AI Fairness Beyond Complete Demographics: Current Achievements and Future Directions
Zichong Wang, Zhipeng Yin, Roland H. C. Yap, Wenbin Zhang
TL;DR
Fairness in AI under incomplete demographics is analyzed by introducing a taxonomy of notions and surveying six methodological families for achieving fairness without full demographic data. The paper formalizes Rawlsian, group, counterfactual, proxy, individual, and unawareness notions and explains how each can be operationalized via methods such as DRO, adversarial learning, proxy demographics, third-party auditing, and graph-specific techniques. It compiles benchmark datasets for both IID and non-IID settings and discusses challenges including dataset realism, causal explanations of unfairness, and trade-offs between utility and fairness, with suggestions to leverage LLMs for demographic inference.
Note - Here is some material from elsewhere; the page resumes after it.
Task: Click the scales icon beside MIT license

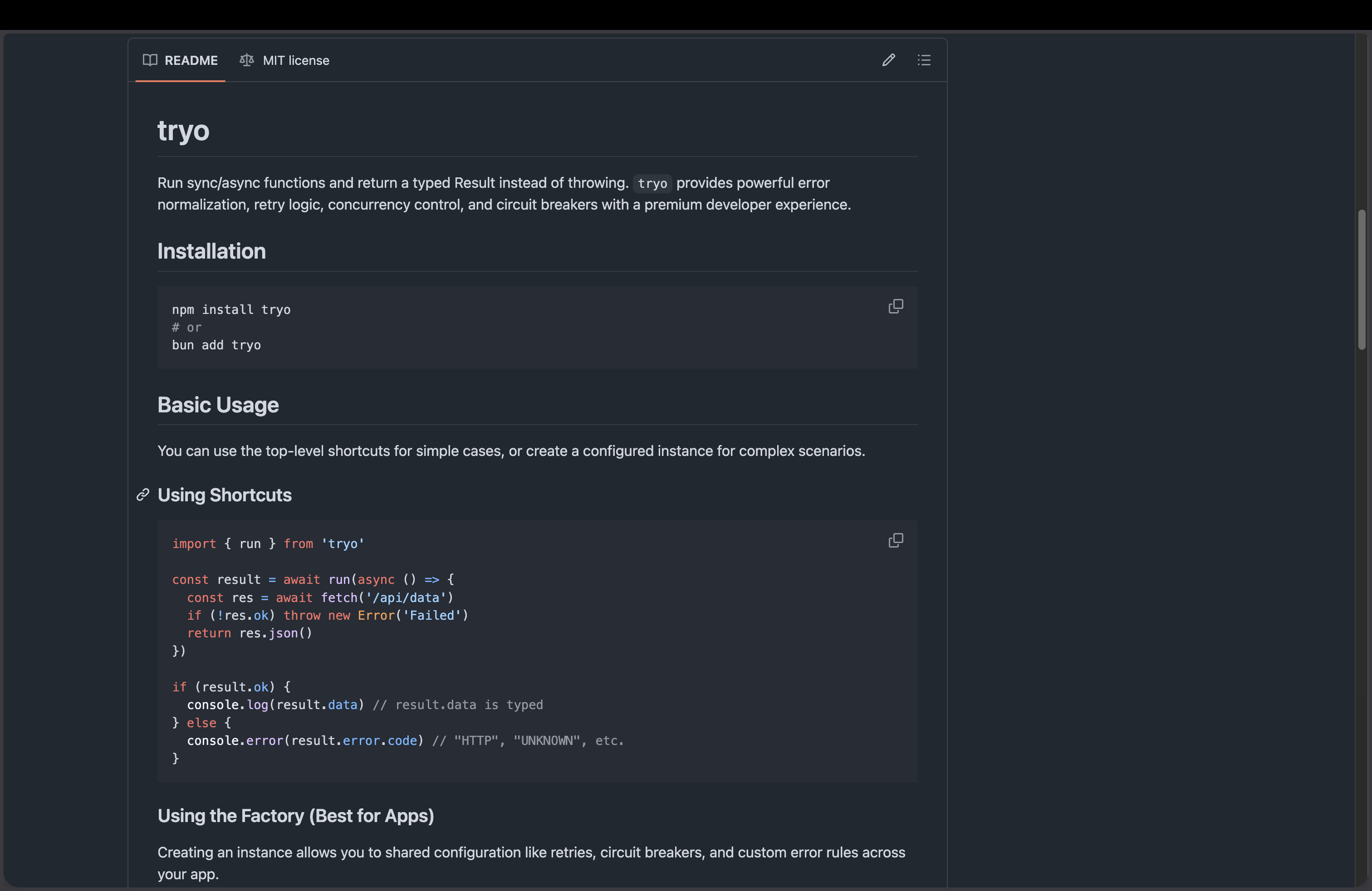Action: click(247, 60)

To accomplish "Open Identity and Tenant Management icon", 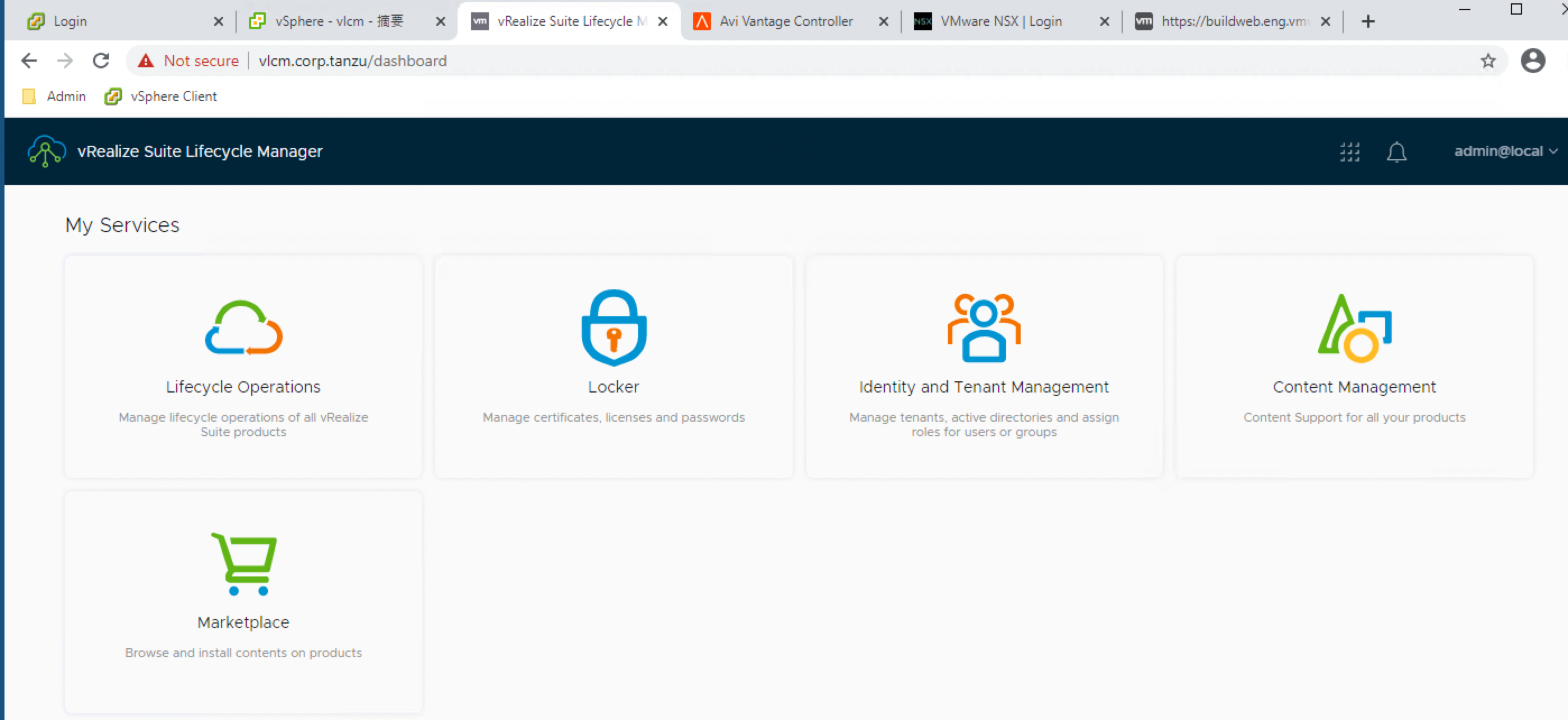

The work provides a structured blueprint for advancing fairness research in settings where demographic information is incomplete or legally restricted, with practical implications for policy-compliant AI systems.
Abstract
Fairness in artificial intelligence (AI) has become a growing concern due to discriminatory outcomes in AI-based decision-making systems. While various methods have been proposed to mitigate bias, most rely on complete demographic information, an assumption often impractical due to legal constraints and the risk of reinforcing discrimination. This survey examines fairness in AI when demographics are incomplete, addressing the gap between traditional approaches and real-world challenges. We introduce a novel taxonomy of fairness notions in this setting, clarifying their relationships and distinctions. Additionally, we summarize existing techniques that promote fairness beyond complete demographics and highlight open research questions to encourage further progress in the field.